Red Bananas

The red banana or Red Dacca is a relatively unknown banana variety for Melbourne shoppers. I was lucky enough to be introduced to red bananas by Julian, owner of  Senserrick Green Grocer and I must say it has been hard to go back to the Cavendish and Lady Finger after tasting these. Red bananas are much sweeter, have a very creamy texture and a slight flavour of mango. At around $8 a kilogram they are not the cheapest bananas but if you are a Queenslander or lover of tropical fruits and miss that taste of ripe fruit one only seems to get in situ then you will love these. They are a cooler climate variety, so the slow growing seems to increase their sugar production.
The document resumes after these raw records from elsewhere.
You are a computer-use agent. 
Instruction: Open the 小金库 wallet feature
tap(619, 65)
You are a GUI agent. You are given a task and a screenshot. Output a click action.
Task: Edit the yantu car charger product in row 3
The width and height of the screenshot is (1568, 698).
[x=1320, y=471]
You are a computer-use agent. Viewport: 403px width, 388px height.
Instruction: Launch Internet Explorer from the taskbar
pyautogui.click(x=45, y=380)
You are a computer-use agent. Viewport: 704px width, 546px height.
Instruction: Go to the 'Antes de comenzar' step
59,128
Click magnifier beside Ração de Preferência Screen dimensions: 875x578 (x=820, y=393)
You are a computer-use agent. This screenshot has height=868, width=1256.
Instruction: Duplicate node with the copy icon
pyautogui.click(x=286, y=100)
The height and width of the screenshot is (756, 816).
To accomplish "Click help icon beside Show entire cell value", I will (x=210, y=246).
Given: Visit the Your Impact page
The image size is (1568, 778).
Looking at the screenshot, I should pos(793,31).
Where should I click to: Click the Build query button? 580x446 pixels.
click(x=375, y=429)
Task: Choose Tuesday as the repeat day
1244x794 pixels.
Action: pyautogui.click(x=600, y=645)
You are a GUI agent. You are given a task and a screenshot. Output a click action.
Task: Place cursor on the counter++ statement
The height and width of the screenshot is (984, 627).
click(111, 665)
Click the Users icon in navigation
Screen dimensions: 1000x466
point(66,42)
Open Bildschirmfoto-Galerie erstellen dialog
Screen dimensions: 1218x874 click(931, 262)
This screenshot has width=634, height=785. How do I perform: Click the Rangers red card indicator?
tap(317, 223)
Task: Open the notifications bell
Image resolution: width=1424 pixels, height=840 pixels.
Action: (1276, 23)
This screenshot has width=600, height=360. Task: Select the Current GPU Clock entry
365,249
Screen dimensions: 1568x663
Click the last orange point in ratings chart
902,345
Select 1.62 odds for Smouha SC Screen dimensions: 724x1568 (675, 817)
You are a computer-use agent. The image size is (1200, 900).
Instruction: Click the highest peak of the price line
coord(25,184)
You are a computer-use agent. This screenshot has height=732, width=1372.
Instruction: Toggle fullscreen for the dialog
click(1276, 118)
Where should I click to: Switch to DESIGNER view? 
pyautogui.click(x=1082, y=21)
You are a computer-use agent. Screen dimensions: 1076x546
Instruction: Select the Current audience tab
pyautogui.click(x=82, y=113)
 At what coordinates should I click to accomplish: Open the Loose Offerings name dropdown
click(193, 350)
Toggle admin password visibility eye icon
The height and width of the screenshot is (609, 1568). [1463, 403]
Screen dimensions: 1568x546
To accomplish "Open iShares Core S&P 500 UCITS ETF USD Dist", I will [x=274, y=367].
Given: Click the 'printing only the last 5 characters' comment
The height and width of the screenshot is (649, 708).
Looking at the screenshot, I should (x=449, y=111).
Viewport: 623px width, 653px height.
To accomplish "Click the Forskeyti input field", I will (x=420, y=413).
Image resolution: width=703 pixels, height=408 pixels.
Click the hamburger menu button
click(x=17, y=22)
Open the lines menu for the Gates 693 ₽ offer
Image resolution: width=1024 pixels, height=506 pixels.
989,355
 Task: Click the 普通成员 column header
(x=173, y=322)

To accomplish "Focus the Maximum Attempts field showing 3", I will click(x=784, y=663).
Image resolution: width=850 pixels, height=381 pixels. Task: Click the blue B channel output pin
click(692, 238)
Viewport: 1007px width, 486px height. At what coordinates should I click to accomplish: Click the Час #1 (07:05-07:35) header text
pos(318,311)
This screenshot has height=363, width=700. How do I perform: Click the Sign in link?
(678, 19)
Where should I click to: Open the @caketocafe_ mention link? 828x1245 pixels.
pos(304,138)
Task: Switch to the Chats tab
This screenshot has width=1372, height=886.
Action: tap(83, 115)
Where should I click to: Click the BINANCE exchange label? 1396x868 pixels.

Red bananas also have a higher beta-carotene and vitamin C content than other varieties.  Wait until the skin turns a dull brick red then the flesh will be fully ripe. If your local green grocer doesn’t have red bananas ask them and I am sure they will be happy to oblige and get some in for you.

Kensington Pride

Yippee, my favorite mango, Kensington Pride, has come South again. Originally hailing from the Queensland town of Bowen and sometimes called Pride of Bowen they are grown in the Northern Territory as well as Queensland and supplies are plentiful this year. Small KPs from the NT are now selling for around $3 and as we enter the summer season the Queensland ones will come on board and  then we should be right for mangoes until the end of February. These mangoes have a real mango flavour rather than just being honey sweet; you can guess I am not a huge fan of recent cultivars aimed at longer shelf life and higher flesh to stone ratios. The others are still nice mangoes but as the name suggests KP producers have every right to be proud. I guess that is why despite their erratic seasonal growth they are still the most popular, forming the largest segment of the local mango market. Check out the recipe for mango chia pudding and enjoy mangoes for breakfast or dessert.

Grand Final With Pure Pie

Footy purists who love to watch the game with a traditional pie can make a real occasional of the grand final with a Pure Pie. These locally made pies are full of meaty pieces of beef in a nice gravy and pastry case and are really worth getting in for the day. You can order and pick from their shop in 383 Bay Street, Port Melbourne or Collins Square, Docklands or order online. Their Port Melbourne shop will be open the whole grand final weekend. While you are there why not try Pure Pie’s  sweet pear and raspberry pie or their classic apple pie. Pure Pie also frequent selected  farmer’s markets around Melbourne and will be at Coburg North Primary School this Saturday morning.

Bridge Farm Rhubarb

One of my favorite stalls at the farmers markets I frequent is Bridge Farm. They are specialist in growing two things I really love to eat; asparagus and rhubarb. Happily they keep me supplied through the colder months with ruby red rhubarb and once spring hits I’m ready to pounce on their wonderfully fresh green spears of asparagus.  There is something special about the soil down at Koo Wee Rup that consistently produces flavoursome rhubarb and exemplary asparagus.  I cut the rhubarb into 4 cm segments and bake them, with a couple of dessert spoons of honey and either the juice of a lemon or orange, in a ceramic or pyrex dish covered in foil. The aim is to cook them until soft but not until they disintegrate which means you need to check on them without stirring or prodding them (a prick with a fine skewer will do) after about 20 minutes at 180ºC and then maybe leave them for a further 5-10 minutes with the oven off. Baked rhubarb is wonderful served cold on mueslei with natural yoghurt, made into a crumble and even partnered with some apple or put into pies, tarts or cakes. The colour is very appealing to the eye in the gloomy winter months and fortunately it will still be around with the wild spring weather while we transition to the green of asparagus. Expect their first crop of asparagus at Saturday’s market at the Collingwood Children’s Farm.

Seedless Mandarins

At the Collingwood Children’s Farm farmers market this Saturday look for Doran Tolmi Citrus from Mildura. They will have baskets of seedless mandarins that are really juicy and with great flavour. Unlike supermarket mandas you don’t need to take two to work as insurance against a dried out dud; with these I can guarantee that each one will be great.  Each mandarin comes with a leaf and stem still attached to show you just how freshly picked they are. These guys love their citrus and have plenty on offer for tasting. Look for their blood oranges and “yellows” (great big, easy peel, low acid oranges) in the next couple of weeks too.